Heterozygous Carriers (1-2) are not expected to develop signs of Mucopolysaccharidosis (MPS) VII but each of their offspring has a chance of inheriting a disease variant allele. Parents, offspring and relatives should also be tested. 1 = Normal allele; 2 = Variant allele.

1-1 (Homozygous Normal)

Healthy (Normal, Clear)

Homozygous Normals (1-1) are not expected to develop signs of Mucopolysaccharidosis (MPS) VII and none of their offspring will inherit the disease variant allele. 1 = Normal allele; 2 = Variant allele.

References:

Silverstein Dombrowski DC, Carmichael KP, Wang P, O'Malley TM, Haskins ME, Giger U. Mucopolysaccharidosis type VII in a German Shepherd Dog.
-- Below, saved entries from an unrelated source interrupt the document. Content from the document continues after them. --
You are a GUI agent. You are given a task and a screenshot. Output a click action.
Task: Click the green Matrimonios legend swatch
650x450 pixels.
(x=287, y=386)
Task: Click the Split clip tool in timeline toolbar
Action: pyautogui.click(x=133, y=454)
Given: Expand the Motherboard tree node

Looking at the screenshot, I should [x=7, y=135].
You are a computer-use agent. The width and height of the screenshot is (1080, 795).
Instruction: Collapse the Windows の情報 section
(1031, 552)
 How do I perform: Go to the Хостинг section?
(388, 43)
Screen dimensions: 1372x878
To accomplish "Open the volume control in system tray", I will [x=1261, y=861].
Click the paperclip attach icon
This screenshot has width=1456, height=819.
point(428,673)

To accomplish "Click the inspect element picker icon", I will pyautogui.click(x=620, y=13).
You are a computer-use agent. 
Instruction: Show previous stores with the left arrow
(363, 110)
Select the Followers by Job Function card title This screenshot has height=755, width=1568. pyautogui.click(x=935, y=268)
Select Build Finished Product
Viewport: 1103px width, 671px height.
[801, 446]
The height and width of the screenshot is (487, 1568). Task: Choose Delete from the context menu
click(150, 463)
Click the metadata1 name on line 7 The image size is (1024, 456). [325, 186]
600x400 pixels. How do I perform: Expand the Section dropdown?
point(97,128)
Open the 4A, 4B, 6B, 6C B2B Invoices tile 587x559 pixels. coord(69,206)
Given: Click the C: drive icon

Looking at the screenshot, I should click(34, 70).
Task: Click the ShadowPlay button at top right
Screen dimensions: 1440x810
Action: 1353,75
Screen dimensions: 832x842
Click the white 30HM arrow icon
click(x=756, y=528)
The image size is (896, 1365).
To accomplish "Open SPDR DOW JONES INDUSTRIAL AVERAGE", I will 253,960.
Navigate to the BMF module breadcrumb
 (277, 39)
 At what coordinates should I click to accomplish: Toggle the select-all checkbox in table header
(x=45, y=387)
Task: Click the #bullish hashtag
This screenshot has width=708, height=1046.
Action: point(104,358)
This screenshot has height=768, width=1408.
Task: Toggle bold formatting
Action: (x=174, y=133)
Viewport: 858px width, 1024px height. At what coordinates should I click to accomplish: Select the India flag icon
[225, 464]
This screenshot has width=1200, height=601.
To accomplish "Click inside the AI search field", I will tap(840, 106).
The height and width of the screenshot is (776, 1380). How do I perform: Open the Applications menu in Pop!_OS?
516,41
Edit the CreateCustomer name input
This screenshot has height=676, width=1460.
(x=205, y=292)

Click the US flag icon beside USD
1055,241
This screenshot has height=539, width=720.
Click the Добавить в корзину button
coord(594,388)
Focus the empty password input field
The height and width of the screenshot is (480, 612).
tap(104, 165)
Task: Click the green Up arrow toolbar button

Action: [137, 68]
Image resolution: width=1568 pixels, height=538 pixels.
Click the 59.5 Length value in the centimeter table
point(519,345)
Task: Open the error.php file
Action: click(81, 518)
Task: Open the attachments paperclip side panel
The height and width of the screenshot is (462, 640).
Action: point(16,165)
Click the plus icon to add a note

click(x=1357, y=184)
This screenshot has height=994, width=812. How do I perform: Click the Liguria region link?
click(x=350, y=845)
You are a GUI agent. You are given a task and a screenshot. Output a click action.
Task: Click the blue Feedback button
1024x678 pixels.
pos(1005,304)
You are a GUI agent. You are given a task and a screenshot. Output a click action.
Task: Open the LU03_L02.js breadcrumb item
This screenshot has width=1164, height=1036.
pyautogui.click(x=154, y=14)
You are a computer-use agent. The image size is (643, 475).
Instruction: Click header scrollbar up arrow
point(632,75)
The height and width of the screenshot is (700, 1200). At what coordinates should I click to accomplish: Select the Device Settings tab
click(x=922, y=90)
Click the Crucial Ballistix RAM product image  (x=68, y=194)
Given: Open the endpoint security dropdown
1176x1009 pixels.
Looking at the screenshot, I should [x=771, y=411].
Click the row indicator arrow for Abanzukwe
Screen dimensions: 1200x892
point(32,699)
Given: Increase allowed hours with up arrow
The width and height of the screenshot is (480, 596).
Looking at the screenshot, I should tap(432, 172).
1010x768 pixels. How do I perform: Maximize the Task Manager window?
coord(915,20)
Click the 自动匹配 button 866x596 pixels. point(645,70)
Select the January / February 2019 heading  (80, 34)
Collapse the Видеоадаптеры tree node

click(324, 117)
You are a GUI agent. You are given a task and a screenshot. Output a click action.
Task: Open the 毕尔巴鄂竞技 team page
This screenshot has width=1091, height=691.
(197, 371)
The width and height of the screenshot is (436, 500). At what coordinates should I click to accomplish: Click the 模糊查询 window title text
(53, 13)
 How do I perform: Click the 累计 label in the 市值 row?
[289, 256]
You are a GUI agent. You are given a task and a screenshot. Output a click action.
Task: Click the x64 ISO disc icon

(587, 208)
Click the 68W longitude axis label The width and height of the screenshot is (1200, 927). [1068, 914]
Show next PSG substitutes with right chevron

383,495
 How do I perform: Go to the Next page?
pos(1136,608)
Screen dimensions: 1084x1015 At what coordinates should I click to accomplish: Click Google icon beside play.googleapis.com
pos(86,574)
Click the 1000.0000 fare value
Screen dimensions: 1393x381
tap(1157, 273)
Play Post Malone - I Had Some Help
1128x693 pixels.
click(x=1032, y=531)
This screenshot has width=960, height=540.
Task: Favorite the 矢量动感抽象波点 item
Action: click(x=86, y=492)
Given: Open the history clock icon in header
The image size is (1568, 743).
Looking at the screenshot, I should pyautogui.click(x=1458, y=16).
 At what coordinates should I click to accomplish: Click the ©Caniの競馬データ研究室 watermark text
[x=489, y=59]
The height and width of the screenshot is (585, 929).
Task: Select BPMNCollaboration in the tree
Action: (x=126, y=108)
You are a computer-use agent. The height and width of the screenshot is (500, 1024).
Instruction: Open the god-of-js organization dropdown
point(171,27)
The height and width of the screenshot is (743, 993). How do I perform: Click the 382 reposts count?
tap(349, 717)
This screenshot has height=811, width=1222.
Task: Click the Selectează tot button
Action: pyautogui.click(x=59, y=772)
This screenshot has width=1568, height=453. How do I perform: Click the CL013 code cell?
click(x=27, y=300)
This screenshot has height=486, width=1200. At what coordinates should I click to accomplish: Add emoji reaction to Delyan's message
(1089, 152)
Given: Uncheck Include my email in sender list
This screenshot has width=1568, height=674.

J Am Vet Med Assoc. 2004 Feb 15;224(4):553-7, 532-3. doi: 10.2460/javma.2004.224.553. PMID: 14989549. Ray J, Haskins ME, Ray K. Molecular diagnostic tests for ascertainment of genotype at the mucopolysaccharidosis type VII locus in dogs. Am J Vet Res. 1998 Sep;59(9):1092-5. PMID: 9736382. Ray J, Bouvet A, DeSanto C, Fyfe JC, Xu D, Wolfe JH, Aguirre GD, Patterson DF, Haskins ME, Henthorn PS. Cloning of the canine beta-glucuronidase cDNA, mutation identification in canine MPS VII, and retroviral vector-mediated correction of MPS VII cells. Genomics. 1998 Mar 1;48(2):248-53. doi: 10.1006/geno.1997.5189. PMID: 9521879. Haskins ME, Aguirre GD, Jezyk PF, Schuchman EH, Desnick RJ, Patterson DF. Mucopolysaccharidosis type VII (Sly syndrome). Beta-glucuronidase-deficient mucopolysaccharidosis in the dog. Am J Pathol. 1991 Jun;138(6):1553-5. PMID: 1905109; PMCID: PMC1886403. Fyfe JC, Kurzhals RL, Lassaline ME, Henthorn PS, Alur PR, Wang P, Wolfe JH, Giger U, Haskins ME, Patterson DF, Sun H, Jain S, Yuhki N. Molecular basis of feline beta-glucuronidase deficiency: an animal model of mucopolysaccharidosis VII. Genomics. 1999 Jun 1;58(2):121-8. doi: 10.1006/geno.1999.5825. PMID: 10366443.